Friday, February 1, 2013

"The Haunting of Hill House" by Shirley Jackson


I can’t help but feel as though I’ve failed Shirley Jackson somehow.  When a story is so pointedly distinct from the expectations provided by its subject matter and so greatly revered (or so a brief amount of research tells me) by its target audience, I have to conclude that my complete disengagement with the material must be rooted in my own shortcomings as a reader.  Whether I’m defective or not, though, The Haunting of Hill House failed to hold my interest, and my slipshod analysis of what it is that Jackson was really trying to do here won’t be fun for any of us.  In lieu of that, here’s my breakdown of why I not only didn’t get into this story thoroughly enough to experience whatever emotional turn it was geared for, but why I’m not even all that interested in doing so.

I’ve got no problem with Jackson choosing to center the story around Eleanor’s reaction to Hill House rather than the manifestations within it.  Internal conflict is arguably more integral to storytelling than the external stuff, and I won’t hold a story to the promise implied by its title if the content is good enough.  No, my difficulty with Hill House was more a product of my never understanding what the conflict actually was.  It’s easy to point to issues Eleanor is trying to deal with--the death of her mother, her desire for friendship, the lack of control over her life--but I was rarely able to connect those conflicts to the particulars of any given scene.  Eleanor’s loneliness isn’t enough to justify the long, long stretches of banter exchanged between the core characters, and the quartet’s persistently whimsical attitude towards everything--not even a ghost at the door can stop them from dropping one-liners--made unclear to me what was actually at stake.  Characters went from being unnaturally friendly, to unnaturally critical, to unnaturally brave with a rhyme and reason that I couldn’t decipher, to the point that by the end of it I just stopped caring.

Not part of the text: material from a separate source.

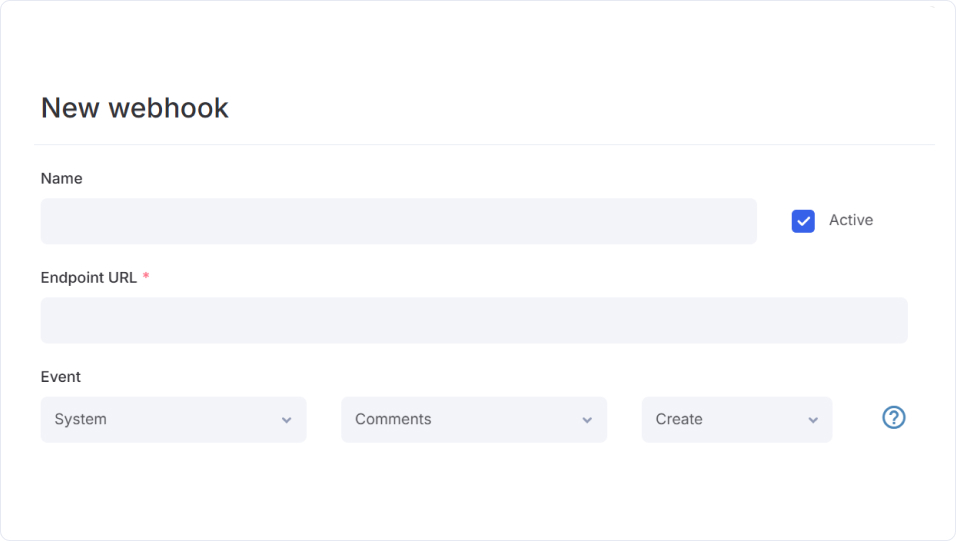Click the 'Comments' text in the dropdown
The width and height of the screenshot is (956, 541).
tap(393, 419)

As noted, my confusion might not be Jackson’s fault.  She can’t control how perceptive her readers are, or how long their attention-spans might be.  What she can control, however, is how inclusive her story is to the reader, and I felt like I was being shut out of the story in a lot of respects.  I recognize that POV standards might not have been as stringent at the time of the novel’s publication as they are today (though I consider Hill House a decent example of why POV stability is important), but even discounting the inconstant head jumping, I rarely felt connected enough with Eleanor’s experience to sympathize with her on any level.  It might have been the regular use of telling over showing--Hill House is described as bad and awful and terrible as soon as we see it, even if descriptions demonstrating the point are a long time coming--and it might have been my inability to understand the characters’ behavior at any given time.  It’s rare that I nitpick technical details in my reviews of published work, but I really feel that the application of some basic storytelling principles--close POV, concrete details, showing over telling--could have done a lot to connect me to Eleanor and whatever story was trying to be told through her.

I would have preferred clearer conflict, harder details, and more accessible connections between the story’s events and the characters’ reactions to them.  Maybe I stumbled right past the point of the work, and to make such changes would have compromised Jackson’s whole endeavor, but at the end of the day I wasn’t entertained.  I was really unentertained, in fact, which damns the novel on the only scale that matters to me.